BAD TIP #5: Post a 'Click to Try' button, and they will buy.
One of the big partner-focused features in the BPOS era was the "Click to Try," functionality. The idea was interested customers would see the link on the partner's page and try out BPOS or, later, Office 365. Then, they'd buy through the partner.

Microsoft's Waldo shared the results of a long conversation with one prominent partner about Click to Try. "They were really trying to drive leads, and they'd follow up with a call. That did not work at all. The customers were really seeking education. In some cases there was a bit of lack of education where partners can add value. The partner upleveled their MVPs, really turned them into thought leaders. They did a series of webinars, field events and Web events for territories they don't cover," he explains. "They are constantly churning out content for educational purposes. It was paying off in terms of people just going on organic search and looking for an impartial, third-party point of view with no strings attached. They started to get leads in places like Alaska and Iowa, where they had no presence."

BAD TIP #6: Reselling the vendor's basic cloud offerings is enough.
One of the hardest concepts that Microsoft is pushing with its channel is an emphasis on developing intellectual property for the cloud. Does Microsoft mean ISVs here, or is it repeatable business for solution providers?

Waldo's answer is all of the above. "Our notion of putting labels on partners is an incredibly outdated and archaic thing. I can't go and say, this is an ISV, an SI, an MSP, a LAR, a distributor. The reality is that these partners all have different revenue streams and different business models," he says.

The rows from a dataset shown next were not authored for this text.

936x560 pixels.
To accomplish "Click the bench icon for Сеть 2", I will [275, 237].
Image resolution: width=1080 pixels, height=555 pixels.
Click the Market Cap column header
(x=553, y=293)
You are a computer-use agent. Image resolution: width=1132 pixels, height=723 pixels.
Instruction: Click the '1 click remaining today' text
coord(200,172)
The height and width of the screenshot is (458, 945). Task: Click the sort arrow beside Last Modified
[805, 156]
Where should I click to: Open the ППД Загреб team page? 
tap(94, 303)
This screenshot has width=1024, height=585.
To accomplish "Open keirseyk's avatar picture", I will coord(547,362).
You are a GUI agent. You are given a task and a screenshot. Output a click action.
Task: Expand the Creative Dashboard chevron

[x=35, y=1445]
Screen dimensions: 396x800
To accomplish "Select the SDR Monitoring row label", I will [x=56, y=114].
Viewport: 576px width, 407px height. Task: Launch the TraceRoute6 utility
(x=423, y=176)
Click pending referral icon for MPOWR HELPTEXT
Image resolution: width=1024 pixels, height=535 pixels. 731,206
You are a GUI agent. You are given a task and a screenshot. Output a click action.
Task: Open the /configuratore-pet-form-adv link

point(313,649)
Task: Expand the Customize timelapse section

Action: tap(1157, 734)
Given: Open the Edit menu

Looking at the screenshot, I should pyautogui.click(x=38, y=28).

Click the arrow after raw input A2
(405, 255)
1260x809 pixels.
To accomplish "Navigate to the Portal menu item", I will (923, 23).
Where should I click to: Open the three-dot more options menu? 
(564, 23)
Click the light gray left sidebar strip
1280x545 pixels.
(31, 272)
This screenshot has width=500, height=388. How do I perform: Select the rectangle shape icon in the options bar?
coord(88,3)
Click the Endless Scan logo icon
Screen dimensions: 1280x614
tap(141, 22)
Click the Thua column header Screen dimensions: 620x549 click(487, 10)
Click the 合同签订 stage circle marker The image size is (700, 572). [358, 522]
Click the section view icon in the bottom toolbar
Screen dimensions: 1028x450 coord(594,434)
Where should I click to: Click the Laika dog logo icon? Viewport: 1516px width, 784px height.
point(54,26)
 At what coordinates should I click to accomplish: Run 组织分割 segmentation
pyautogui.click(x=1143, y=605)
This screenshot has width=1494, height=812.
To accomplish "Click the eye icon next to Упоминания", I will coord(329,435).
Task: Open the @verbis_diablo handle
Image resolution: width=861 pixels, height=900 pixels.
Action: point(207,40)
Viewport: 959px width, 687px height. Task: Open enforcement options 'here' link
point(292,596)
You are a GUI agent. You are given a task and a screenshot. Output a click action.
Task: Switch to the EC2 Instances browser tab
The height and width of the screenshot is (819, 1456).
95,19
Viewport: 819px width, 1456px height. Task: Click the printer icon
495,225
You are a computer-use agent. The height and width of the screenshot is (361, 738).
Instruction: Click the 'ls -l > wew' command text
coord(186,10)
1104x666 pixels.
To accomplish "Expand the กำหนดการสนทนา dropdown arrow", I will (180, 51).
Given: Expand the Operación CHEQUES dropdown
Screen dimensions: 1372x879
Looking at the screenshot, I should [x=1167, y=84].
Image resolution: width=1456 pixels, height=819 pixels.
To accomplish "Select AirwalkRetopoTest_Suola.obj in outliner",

In any case, the idea of IP hits to a final piece of bad advice -- the idea that just reselling a vendor's cloud offering with no value-add is going to be a sustainable business model. It worked to an extent at the beginning when there are very few other partners. In the far more mature and competitive environment we have now, it's much harder.

Intermedia.net, which as a hosted Exchange provider with a large suite of complementary products and a channel program of its own in some ways competes with Office 365, is a larger company than most other partners. But its recent history shows one way that IP goes a long way.

"What we've done over the last three years is we've substantially increased our investments in R&D," says Michael Gold, CEO of Intermedia. One major example is an Exchange hosting control panel called HostPilot.

"If we were just reselling Office 365, as an example, how are we going to be different from the thousands of other companies that are doing that? It's hard to charge more than the thousands of other companies. By differentiating, it allows us to price differently. And because it's our proprietary IP, we are able to have much lower costs in delivering it," Gold says.

At the same time, by keeping a foot solidly planted in the Microsoft world, Intermedia derives a huge benefit that any Microsoft partner can recognize. "By leveraging the great Microsoft technology, we're able to bring in customers who are looking first and foremost for a great Exchange provider, then we can upsell these other services," Gold says. "Customer acquisition cost is lower."